Friendship was therefore built as a streetcar suburb, and its houses are large, square homes with elaborate architectural embellishments designed for professional-class families in the Victorian period. As a streetcar suburb, Friendship lacks its own business district, but its residents have access to shopping on Penn Avenue in nearby Garfield and East Liberty, on Liberty Avenue in Bloomfield, and on Walnut Street in Shadyside.

From the 1890s through the 1950s, Friendship was inhabited by prosperous families. Beginning around 1960, many of these families moved to the suburbs: they were attracted by perceived opportunities outside the city, and repulsed by the construction of large housing projects in nearby Garfield and East Liberty, and by urban renewal projects that damaged the previously-vibrant East Liberty commercial zone. After a zoning change in the 1950s, landlords broke the massive old Victorian houses up into multi-unit apartments, and ripped out or painted over many of their amenities in the process. By the 1980s, over 70% of the housing stock in Friendship was owned by landlords, many absentee.

Friendship experienced something of a second birth in the late 1980s. Urban homesteaders began to move into Friendship, looking past the blight to see an opportunity to buy large homes with features—high ceilings, plaster walls, stained-glass windows, and ornate woodwork—that were not available in newer suburban homes.

Because these new residents were focused on the housing stock, they saw Friendship as a unique neighborhood in its own right, with homes distinct from those in any of the bordering neighborhoods. By the early 1990s, the newcomers had succeeded in getting the neighborhood known as "Friendship", and had organized a Friendship Preservation Group to advocate for the area, and a subsidiary, the Friendship Development Associates, to buy and rehabilitate the most dilapidated properties. By 2004, a number of artists and architects had gravitated to the neighborhood, and its future seemed bright.

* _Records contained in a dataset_
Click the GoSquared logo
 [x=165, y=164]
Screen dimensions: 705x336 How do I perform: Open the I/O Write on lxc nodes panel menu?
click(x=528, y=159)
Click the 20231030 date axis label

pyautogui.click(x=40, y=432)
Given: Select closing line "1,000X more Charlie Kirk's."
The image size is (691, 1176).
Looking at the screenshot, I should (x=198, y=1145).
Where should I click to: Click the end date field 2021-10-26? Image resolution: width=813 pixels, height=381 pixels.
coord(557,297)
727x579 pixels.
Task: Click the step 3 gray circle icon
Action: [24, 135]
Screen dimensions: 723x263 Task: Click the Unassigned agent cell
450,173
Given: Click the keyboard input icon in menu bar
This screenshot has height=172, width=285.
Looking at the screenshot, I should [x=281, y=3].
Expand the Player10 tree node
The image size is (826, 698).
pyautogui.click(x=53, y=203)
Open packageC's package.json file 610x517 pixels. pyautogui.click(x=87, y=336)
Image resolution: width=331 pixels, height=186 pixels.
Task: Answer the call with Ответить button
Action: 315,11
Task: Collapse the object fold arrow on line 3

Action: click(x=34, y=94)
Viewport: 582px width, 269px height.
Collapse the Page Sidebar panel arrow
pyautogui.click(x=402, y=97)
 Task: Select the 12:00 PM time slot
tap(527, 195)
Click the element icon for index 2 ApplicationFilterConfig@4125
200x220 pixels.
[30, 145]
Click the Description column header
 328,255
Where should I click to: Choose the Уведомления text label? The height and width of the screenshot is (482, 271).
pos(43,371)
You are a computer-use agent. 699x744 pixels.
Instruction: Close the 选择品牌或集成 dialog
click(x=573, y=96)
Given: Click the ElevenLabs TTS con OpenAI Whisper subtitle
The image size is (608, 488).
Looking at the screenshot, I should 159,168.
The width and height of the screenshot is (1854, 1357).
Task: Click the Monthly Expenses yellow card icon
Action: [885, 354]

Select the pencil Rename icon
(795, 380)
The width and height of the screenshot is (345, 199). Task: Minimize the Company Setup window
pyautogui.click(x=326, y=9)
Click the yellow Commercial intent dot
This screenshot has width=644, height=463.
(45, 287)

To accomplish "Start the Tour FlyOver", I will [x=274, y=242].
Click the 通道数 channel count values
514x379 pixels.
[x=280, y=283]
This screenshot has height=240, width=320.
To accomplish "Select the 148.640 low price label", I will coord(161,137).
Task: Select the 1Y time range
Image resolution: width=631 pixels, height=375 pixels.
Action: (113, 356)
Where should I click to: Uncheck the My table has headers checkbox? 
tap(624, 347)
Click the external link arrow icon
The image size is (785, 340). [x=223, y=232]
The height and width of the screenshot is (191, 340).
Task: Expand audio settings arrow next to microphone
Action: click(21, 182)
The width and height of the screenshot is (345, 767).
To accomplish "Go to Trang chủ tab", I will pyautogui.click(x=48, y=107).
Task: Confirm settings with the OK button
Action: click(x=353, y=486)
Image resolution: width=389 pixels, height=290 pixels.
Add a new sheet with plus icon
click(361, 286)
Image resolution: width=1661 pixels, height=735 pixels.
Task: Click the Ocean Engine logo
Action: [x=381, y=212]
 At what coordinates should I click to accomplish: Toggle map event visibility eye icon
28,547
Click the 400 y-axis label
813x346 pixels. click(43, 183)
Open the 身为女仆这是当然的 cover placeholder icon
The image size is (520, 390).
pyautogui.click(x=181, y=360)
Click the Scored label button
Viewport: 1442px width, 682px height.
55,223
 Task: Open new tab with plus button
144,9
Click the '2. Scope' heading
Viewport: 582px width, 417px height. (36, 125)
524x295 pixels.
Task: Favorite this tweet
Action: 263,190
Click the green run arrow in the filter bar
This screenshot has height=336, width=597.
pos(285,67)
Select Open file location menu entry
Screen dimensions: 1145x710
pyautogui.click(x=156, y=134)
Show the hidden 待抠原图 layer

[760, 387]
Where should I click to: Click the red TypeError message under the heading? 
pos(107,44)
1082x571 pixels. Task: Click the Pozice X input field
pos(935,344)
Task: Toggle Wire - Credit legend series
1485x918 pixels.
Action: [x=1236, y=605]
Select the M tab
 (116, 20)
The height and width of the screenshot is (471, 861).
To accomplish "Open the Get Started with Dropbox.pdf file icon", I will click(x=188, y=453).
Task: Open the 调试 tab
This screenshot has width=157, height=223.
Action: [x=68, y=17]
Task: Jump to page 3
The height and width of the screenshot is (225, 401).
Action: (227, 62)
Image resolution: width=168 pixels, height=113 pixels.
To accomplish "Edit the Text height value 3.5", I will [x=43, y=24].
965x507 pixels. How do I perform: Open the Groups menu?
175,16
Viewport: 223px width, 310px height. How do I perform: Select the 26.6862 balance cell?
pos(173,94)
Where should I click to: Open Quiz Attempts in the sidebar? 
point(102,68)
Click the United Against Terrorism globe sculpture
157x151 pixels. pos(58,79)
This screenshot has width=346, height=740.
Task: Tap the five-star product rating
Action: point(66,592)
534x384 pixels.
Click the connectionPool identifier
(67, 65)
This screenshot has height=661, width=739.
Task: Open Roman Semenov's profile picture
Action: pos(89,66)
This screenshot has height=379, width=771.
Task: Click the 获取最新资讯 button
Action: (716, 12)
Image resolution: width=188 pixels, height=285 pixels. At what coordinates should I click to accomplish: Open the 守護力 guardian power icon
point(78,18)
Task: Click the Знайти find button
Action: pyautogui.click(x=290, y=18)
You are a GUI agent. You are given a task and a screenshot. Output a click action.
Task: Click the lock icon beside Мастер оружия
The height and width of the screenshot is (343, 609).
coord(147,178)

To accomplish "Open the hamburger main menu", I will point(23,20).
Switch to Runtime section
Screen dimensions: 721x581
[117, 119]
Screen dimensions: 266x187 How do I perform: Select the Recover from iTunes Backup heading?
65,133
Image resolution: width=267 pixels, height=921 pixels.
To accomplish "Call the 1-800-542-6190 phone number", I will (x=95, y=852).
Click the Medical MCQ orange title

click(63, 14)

* _TASK ITEM_
Retype the passage about the Friendship neighborhood, starting with "Because these new" and going on through "future seemed bright.".

* _TASK RESPONSE_
Because these new residents were focused on the housing stock, they saw Friendship as a unique neighborhood in its own right, with homes distinct from those in any of the bordering neighborhoods. By the early 1990s, the newcomers had succeeded in getting the neighborhood known as "Friendship", and had organized a Friendship Preservation Group to advocate for the area, and a subsidiary, the Friendship Development Associates, to buy and rehabilitate the most dilapidated properties. By 2004, a number of artists and architects had gravitated to the neighborhood, and its future seemed bright.